Take the line containing "418x145 pixels." and each line after it through the end of the data below, and return them exactly, minus any pictures.

- [Stored entries]

★ ★ ★ ★ ★

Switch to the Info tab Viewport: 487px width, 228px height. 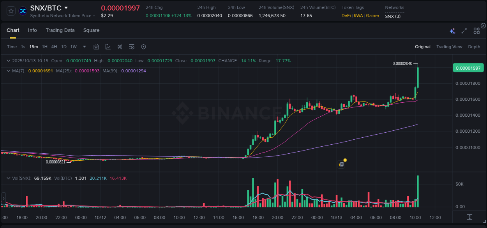coord(32,30)
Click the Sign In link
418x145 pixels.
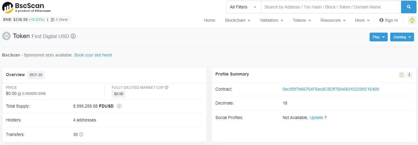pyautogui.click(x=389, y=20)
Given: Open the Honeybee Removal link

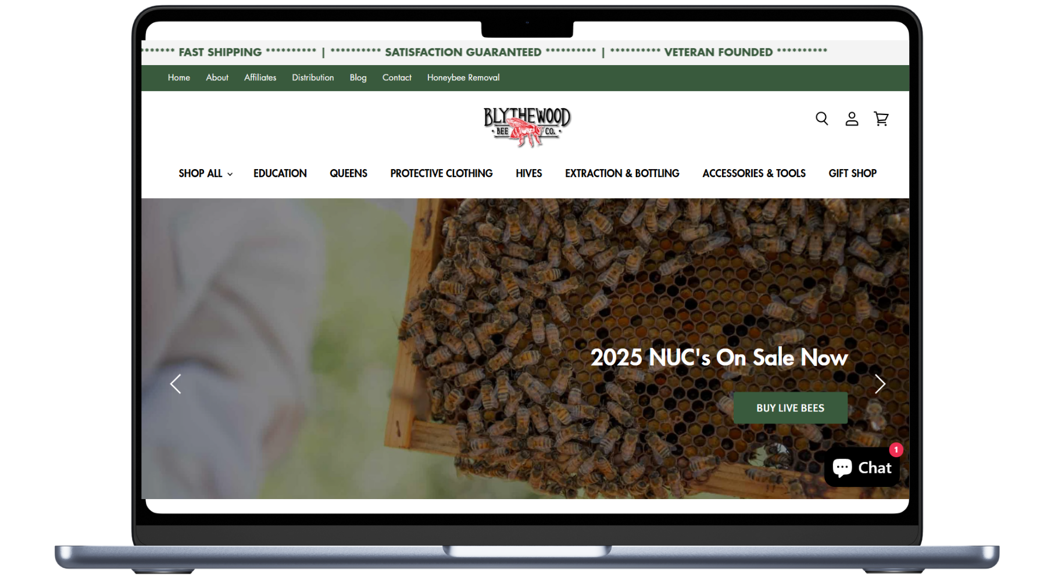Looking at the screenshot, I should coord(463,77).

★ ★ ★ ★ ★

- [Task output]
418x145 pixels.
pyautogui.click(x=389, y=20)
Given: Open the Honeybee Removal link

Looking at the screenshot, I should coord(463,77).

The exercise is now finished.